Chilean and US researchers found a 5-million-year old mass graveyard of whales beside the Pan-American Highway located at Chile.

The graveyard was found in the Atacama Desert in Chile, which was already well-known to be a place where whale fossils are found. Sometimes, bones belonging to whale skeletons are seen to be sticking out of the dunes and rock faces and the people started calling this area as Cerro Ballena, meaning whale hill.

However, the researchers found more whale skeletons when a cut was made due to recent road-widening project that was being carried out in the periphery of the area. The scientists were given two weeks to gather as much data as they could before the road construction resumed.

During these two weeks, the researchers were able to produce 3D models of the remains in the original position by which they were found and they also gathered the bones for further analysis in the laboratory.

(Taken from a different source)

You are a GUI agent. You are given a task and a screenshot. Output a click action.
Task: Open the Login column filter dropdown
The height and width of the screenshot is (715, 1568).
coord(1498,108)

There were over 40 rorquals discovered in the area. Rorquals are huge cetacean creatures whose modern descendants include the minke, blue, and fin whales.

"We found extinct creatures such as walrus whales - dolphins that evolved a walrus-like face. And then there were these bizarre aquatic sloths," Nicholas Pyenson, a palaeontologist from the Smithsonian's National Museum of Natural History, told BBC News.

According to the Smithsonian Science, the whales found in this mass graveyard were believed to be killed by algae poisoning. The toxins ingested by the animals were from algal blooms. As to how they reach their current position, researchers theorized that the dying and the dead animals were slowly washed away into an estuary and eventually reached the sands where they were buried for millions of years.

However, the theory about the algae poisoning is not yet confirmed as the researchers failed to get distinct algal samples from the sediments. What they discovered were some grains which contained iron oxide, a clue which says that there could be algal presence in the area.

This study was published in the Feb. 25 issue of Proceedings of the Royal Society B.